Left: Snow clearing operations at
Denver International Airport
Denver International Airport (DEN), Aspen/Pitkin County Airport and Centennial Airport in Colorado, USA, have each been recognized with a prestigious national award for excellence in maintaining airport operations during challenging winter conditions.
The airports each received the Balchen/Post award – which recognizes airports for outstanding snow and ice removal teams that result in safe operations – from the Northeast Chapter of the American Association of Airport Executives (AAAE) at the annual International Aviation Snow Symposium on April 27.
The awards are based on a wide range of criteria for work during the 2015-2016 snow season, including snow and ice control plans; equipment readiness; personnel training; overall safety awareness; timely communication with airlines, the public and other airport stakeholders; storm cleanup; and the effectiveness of snow and ice control plans on runways and other surfaces.
DEN was named the winner in the category of large commercial airports with more than 200,000 operations annually. At 53 square miles, DEN is the USA’s largest commercial airport with snow removal operations that include six runways, 300 lane-miles of roads and 30 acres of parking lots with more than 40,000 parking spaces. DEN has about 500 trained snow removal personnel who work in nine teams, 250 pieces of airside snow removal equipment and 110 pieces of snow removal equipment for landside roads and parking lots. DEN also posts a ‘snowman’ in the Federal Aviation Administration control tower to provide a single point of contact and coordination between the airport and controllers. From the 2010 to 2015 snow seasons, DEN received an average of 50.6in of snow each season. As of April 28, DEN has received a total of 69.3in of snow this season.
“Keeping the country’s largest airport open and operating can be a major challenge, especially during Colorado’s snowy winter months,” said Denver International Airport CEO Kim Day. “We are fortunate to have dedicated and talented snow teams who love the wintry battle. Thanks to their planning, execution and dedication, DEN maintains a safe and efficient airfield and keeps aircraft and travelers moving in the harshest of conditions.”

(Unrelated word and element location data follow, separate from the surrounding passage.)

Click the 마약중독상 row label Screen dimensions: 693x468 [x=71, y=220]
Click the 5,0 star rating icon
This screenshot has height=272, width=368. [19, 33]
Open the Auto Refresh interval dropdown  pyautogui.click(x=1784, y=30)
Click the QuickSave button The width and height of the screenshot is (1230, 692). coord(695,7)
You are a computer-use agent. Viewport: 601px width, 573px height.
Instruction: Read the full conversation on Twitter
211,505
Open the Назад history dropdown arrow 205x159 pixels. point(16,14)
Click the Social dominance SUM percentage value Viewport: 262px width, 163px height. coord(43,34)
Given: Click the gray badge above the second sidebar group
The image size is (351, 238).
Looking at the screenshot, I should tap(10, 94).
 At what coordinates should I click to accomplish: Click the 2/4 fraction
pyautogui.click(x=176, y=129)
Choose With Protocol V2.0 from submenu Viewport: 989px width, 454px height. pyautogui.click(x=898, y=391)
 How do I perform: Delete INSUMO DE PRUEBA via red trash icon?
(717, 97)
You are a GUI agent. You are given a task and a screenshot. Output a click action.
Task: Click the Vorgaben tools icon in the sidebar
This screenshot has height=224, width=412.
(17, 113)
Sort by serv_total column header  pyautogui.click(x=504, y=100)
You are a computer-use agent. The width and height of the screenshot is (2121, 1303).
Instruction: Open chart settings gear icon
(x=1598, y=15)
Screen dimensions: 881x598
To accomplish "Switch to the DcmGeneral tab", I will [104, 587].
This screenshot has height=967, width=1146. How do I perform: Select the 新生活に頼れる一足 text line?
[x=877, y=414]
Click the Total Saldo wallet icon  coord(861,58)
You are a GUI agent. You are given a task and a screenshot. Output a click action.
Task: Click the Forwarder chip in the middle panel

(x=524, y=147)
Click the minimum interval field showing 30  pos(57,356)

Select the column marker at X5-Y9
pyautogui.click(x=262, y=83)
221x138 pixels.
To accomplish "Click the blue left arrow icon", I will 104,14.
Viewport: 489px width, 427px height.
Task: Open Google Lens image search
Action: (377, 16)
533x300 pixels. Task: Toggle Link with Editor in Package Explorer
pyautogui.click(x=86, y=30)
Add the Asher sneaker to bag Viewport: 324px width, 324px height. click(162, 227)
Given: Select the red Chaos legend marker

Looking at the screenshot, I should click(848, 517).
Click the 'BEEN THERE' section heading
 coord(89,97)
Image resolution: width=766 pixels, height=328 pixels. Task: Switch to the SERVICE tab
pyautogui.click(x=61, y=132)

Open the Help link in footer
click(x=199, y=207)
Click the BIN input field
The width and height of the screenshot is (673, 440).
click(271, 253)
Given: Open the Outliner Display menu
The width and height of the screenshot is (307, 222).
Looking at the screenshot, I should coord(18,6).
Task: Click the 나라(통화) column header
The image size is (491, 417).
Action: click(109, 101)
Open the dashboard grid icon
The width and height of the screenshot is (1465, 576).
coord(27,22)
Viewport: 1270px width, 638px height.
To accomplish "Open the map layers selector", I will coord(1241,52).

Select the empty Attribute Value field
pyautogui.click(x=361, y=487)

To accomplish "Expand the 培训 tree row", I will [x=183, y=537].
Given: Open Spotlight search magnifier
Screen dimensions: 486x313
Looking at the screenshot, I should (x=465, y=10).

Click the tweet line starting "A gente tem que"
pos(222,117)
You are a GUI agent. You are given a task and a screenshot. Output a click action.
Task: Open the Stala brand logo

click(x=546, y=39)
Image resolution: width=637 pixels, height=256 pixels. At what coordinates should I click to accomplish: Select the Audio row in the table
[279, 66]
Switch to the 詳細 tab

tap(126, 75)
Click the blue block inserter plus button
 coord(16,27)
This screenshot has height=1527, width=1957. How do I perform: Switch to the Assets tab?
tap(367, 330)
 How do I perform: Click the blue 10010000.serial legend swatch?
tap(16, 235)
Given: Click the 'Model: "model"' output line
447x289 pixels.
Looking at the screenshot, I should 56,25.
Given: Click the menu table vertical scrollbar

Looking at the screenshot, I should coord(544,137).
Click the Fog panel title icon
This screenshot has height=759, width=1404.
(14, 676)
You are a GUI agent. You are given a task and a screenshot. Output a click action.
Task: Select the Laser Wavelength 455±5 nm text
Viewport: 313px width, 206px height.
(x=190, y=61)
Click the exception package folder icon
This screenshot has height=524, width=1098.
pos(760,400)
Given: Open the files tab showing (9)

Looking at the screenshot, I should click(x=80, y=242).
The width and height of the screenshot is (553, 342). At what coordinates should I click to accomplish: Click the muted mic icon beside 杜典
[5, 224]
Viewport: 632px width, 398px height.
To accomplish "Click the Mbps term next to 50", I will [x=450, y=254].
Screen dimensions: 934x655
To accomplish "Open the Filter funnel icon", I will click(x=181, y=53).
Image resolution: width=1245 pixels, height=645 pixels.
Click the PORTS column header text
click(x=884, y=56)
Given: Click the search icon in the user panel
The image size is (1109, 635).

Aspen/Pitkin County Airport was named the winner among small commercial airports with fewer than 100,000 operations annually. Aspen/Pitkin County Airport has a seasonal peak of 40 daily flights to nearly every major hub west of Atlanta, and is one of the busiest corporate jet airports during the winter and summer holidays. The airport has 39 trained snow-removal employees operating 24 pieces of specialized airside and landside equipment. Aspen receives an average of 150in of snow annually, and is the closest airport to a ski slope in all of North America.
“We have a lean and very responsive team of highly dedicated employees – it’s so exciting for them to be recognized nationally by their peers,” said John Kinney, airport director for Aspen/Pitkin County. “Also, having three Colorado airports receive this award speaks well to our state’s systems approach to keeping these public utilities – airports – safe and open during snow events. We exchange nearly half a million passengers between DEN, Centennial and Aspen annually. They are part of our success in Aspen as well.”
Centennial Airport, located in Englewood, Colorado, was the winner in the large general aviation airport category. With more than 300,000 operations each year, Centennial Airport is the second busiest general aviation airport in the USA, and a 14-time winner of the Balchen/Post. Centennial Airport typically does not close runways for plowing, but rather, plows in between take-offs and landings.
“With higher than average snowfall, this has been a particularly challenging winter for Centennial Airport,” said assistant airport director Lorie Hinton. “A great deal of the credit for this award goes to our dedicated maintenance and operations personnel who commit to some pretty long hours, ensuring the airport stays open for everyone – including our many critical medevac operations. Each time we see an aircraft depart or land during a storm, we feel a great sense of pride knowing we helped make that possible.”